United States District Court, D. Maryland

March 19, 2014

KEVIN RAMON MOSBY #327-278
v.
DEPARTMENT OF PUBLIC SAFETY AND CORRECTIONAL SERVICES NORTH BRANCH CORRECTIONAL INSTITUTION OFFICER HENDERSON OFFICER DURST OFFICER HOOVER OFFICER MALLON

MEMORANDUM

CATHERINE C. BLAKE, District Judge.

While incarcerated at North Branch Correctional Institution ("NBCI"), self-represented plaintiff Kevin Mosby, a Maryland Division of Corrections ("DOC") prisoner, filed this civil rights action seeking injunctive relief mandating his transfer from NBCI to a lower-security prison where he could receive mental health treatment designed to make him "whole." (Compl., ECF No. 1, at 2-3.) Alternatively, he requests transfer to any federal facility that would guarantee him a lower security classification. ( Id. )

Plaintiff alleges that, although classified a medium-security prisoner, he is housed with violent maximum-security prisoners, including his cellmate, a convicted murderer, in violation of his Eighth Amendment rights. ( Id. at 2.) He also claims he was ordered to serve his sentence in a mental health facility rather than a prison, and that the treatment process has yet to be initiated. ( Id. ) He alleges that defendants Henderson, Durst, Hoover, and Mallow have harassed and taunted him, asking him "why don't you kill yourself?" ( Id. ) Because several fellow prisoners have expressed animosity towards him, he is fearful. ( Id. ) Plaintiff states he was on "keeplock" (presumably segregation status) and thus placed in danger. ( Id. ) He concludes that defendants' indifference to his situation is motivated by a retaliatory animus because he filed several lawsuits against corrections personnel relating to an incident that occurred while he was housed at Eastern Correctional Institution ("ECI"). ( Id. at 1.)

The case is before the court for resolution of a dispositive motion filed by defendants, (ECF No. 17), which is unopposed.[1] Pursuant to Local Rule 105.6 (D. Md. 2011), no hearing is needed to resolve plaintiff's claims.

PRELIMINARY MATTERS

Plaintiff, who seeks only injunctive relief, has been transferred from NBCI, a maximum security prison, to Western Correctional Institution, also a maximum security prison. Given that he remains incarcerated in a maximum security prison, his transfer from one prison to another has not rendered his lawsuit moot.

Plaintiff's claim that he is required to serve his sentences at Patuxent Institution ("Patuxent") finds no support in the record. Patuxent, a specialized institution, is the only dedicated treatment facility within the Maryland Department of Public Safety and Correctional Services ("DPSCS"). As noted on Patuxent's website:[2] "[The] facility provides treatment to men, women and youth in its Eligible Person (EP) program through the use of remediation management that combines psychiatry, psychology, social work and custody on each team."

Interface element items
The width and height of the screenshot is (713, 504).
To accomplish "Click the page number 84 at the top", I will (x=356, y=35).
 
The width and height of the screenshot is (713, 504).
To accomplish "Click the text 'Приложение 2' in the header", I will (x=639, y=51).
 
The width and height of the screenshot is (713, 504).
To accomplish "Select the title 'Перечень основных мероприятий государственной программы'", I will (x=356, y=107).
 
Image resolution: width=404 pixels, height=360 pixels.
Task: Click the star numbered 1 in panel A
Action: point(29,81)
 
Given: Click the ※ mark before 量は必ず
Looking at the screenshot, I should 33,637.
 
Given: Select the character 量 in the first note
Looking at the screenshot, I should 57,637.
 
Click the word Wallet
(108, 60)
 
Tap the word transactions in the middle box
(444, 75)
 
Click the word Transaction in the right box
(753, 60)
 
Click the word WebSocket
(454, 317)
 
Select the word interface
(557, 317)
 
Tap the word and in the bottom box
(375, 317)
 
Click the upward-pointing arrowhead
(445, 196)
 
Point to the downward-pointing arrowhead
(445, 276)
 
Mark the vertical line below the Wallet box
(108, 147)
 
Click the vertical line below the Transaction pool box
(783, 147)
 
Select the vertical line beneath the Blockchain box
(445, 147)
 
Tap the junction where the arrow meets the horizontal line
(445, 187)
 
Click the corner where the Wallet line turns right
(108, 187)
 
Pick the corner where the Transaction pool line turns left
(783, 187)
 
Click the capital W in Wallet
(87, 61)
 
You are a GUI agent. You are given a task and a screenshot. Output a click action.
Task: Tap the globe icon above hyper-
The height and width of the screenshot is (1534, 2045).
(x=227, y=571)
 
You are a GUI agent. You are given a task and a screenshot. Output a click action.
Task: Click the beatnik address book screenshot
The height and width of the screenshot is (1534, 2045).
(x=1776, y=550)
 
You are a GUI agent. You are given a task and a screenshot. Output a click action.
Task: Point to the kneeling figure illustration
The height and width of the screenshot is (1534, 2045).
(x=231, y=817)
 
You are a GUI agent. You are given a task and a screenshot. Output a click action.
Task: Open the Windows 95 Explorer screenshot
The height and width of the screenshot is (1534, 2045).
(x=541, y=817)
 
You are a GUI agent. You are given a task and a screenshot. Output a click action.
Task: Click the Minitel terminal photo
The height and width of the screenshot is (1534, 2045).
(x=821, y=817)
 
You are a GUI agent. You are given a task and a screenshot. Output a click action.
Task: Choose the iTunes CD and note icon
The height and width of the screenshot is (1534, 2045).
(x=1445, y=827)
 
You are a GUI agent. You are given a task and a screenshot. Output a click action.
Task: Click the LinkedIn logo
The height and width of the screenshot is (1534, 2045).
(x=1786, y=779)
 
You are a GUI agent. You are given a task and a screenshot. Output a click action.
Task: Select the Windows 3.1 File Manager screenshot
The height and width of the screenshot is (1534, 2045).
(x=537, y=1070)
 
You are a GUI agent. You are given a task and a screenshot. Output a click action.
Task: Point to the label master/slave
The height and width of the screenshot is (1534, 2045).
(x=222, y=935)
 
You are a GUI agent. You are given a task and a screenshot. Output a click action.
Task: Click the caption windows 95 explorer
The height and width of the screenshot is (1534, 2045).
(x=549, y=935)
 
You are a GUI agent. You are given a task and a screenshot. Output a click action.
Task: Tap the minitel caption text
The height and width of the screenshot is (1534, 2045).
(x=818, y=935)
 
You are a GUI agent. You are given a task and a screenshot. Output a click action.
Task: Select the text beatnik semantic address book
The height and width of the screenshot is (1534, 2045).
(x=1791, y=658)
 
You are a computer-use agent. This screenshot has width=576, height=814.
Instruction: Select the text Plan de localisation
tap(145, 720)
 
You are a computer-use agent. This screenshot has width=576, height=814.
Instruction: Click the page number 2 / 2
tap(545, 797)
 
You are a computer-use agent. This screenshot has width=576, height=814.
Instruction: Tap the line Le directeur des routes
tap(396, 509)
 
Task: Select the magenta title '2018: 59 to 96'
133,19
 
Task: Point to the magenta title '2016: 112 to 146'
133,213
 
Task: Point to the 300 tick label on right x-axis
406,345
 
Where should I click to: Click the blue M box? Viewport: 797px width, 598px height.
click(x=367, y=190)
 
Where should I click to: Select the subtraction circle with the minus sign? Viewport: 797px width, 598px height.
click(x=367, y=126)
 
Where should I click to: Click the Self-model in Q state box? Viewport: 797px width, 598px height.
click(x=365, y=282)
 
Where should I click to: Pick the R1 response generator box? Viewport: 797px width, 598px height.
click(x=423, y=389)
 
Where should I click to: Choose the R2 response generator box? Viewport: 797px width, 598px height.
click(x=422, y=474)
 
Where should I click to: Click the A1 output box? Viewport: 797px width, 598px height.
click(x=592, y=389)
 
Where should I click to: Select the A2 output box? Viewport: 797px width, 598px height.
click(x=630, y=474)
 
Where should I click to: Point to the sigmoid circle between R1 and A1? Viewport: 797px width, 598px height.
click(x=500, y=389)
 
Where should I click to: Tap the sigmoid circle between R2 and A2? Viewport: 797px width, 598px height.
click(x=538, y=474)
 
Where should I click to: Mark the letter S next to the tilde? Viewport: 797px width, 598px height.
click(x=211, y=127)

**Problems to solve**
(a) Reproduce everything in the court memorandum from "KEVIN RAMON MOSBY" down to "classification. ( Id. )".
(b) Answer these questions using the court memorandum:
(i) To which prison has the plaintiff been transferred from NBCI?
(ii) Which local rule does the court cite in deciding that no hearing is needed?
(iii) At which institution did the incident behind the plaintiff's earlier lawsuits against corrections personnel occur?

**Expected answers**
(a)
KEVIN RAMON MOSBY #327-278
v.
DEPARTMENT OF PUBLIC SAFETY AND CORRECTIONAL SERVICES NORTH BRANCH CORRECTIONAL INSTITUTION OFFICER HENDERSON OFFICER DURST OFFICER HOOVER OFFICER MALLON

MEMORANDUM

CATHERINE C. BLAKE, District Judge.

While incarcerated at North Branch Correctional Institution ("NBCI"), self-represented plaintiff Kevin Mosby, a Maryland Division of Corrections ("DOC") prisoner, filed this civil rights action seeking injunctive relief mandating his transfer from NBCI to a lower-security prison where he could receive mental health treatment designed to make him "whole." (Compl., ECF No. 1, at 2-3.) Alternatively, he requests transfer to any federal facility that would guarantee him a lower security classification. ( Id. )

(b)
(i) Western Correctional Institution
(ii) Local Rule 105.6 (D. Md. 2011)
(iii) Eastern Correctional Institution ("ECI")